Steamed sea bream with scallop mousse

111 Matt Tebbutt recipe template

Preparation time
less than 30 mins

Cooking time
less than 10 mins

Serves 2

By Matt Tebbutt


For the scallop mousse

  • 500g/1lb 2oz white scallop meat
  • 1 free-range egg white
  • 150ml/5fl oz double cream
  • 1 lime, juice only
  • 2 tbsp chopped chives
  • pinch salt

For the scallop and courgette ceviche

  • 3 scallops, roe removed and diced
  • 3 baby courgettes, diced
  • 1 shallot, diced
  • 1 green chilli, diced
  • 2 limes, juice only
  • 4 tbsp olive oil
  • 1 tsp freshly ground pink peppercorns, toasted
  • salt

For the steamed sea bream

  • 2 x sea bream fillets
  • 1 tbsp olive oil
  • 1 bag baby leaf spinach
  • salt and freshly ground black pepper


  1. To make the scallop mousse, blitz the scallops with the egg white and salt in a food processor. Gradually add the cream and lime juice whilst the processor is on. Turn it off, stir in the chives and pour into a piping bag. Refrigerate.

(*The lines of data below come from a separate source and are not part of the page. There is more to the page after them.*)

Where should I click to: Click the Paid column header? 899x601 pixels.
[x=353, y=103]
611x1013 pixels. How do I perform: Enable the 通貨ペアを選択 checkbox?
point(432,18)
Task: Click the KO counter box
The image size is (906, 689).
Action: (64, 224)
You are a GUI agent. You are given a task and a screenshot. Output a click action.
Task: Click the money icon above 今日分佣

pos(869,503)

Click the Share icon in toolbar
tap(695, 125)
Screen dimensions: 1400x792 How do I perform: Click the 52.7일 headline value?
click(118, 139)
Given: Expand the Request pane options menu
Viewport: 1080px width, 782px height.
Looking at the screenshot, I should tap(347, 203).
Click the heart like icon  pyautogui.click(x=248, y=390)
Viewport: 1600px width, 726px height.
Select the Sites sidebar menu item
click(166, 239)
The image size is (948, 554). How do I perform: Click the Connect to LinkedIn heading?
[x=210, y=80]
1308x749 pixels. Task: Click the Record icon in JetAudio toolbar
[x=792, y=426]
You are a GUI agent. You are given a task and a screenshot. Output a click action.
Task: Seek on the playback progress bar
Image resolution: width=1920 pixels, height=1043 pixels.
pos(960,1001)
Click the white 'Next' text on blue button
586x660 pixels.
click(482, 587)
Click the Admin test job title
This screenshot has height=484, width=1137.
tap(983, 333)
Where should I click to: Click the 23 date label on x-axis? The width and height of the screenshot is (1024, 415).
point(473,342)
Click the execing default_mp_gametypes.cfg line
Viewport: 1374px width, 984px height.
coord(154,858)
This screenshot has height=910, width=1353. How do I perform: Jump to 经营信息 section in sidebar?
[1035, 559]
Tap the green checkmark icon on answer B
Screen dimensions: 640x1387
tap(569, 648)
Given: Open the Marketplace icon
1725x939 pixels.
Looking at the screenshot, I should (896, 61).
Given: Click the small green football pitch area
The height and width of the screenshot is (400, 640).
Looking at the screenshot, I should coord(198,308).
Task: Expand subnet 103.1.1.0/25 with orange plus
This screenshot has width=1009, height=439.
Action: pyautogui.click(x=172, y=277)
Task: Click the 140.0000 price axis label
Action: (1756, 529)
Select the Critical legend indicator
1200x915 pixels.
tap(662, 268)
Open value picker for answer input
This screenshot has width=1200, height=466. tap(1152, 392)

  2. To make the ceviche, mix the scallops, courgette, shallot, lime juice, olive oil and pink peppercorns in a bowl. Season with salt and set aside for 10 minutes.

  3. Season the sea bream and pipe the scallop mousse on top of the fillets, spreading evenly. Sandwich the two fillets together, so the mousse is in the middle, and wrap firmly in cling film.

  4. Steam the fish for 10–15 minutes in a steamer, until just cooked.

  5. In the meantime, heat the olive oil in frying pan and sauté the spinach, until wilted.

  6. To serve, put the spinach on two plates, unwrap the fish and rest on top and spoon over the ceviche.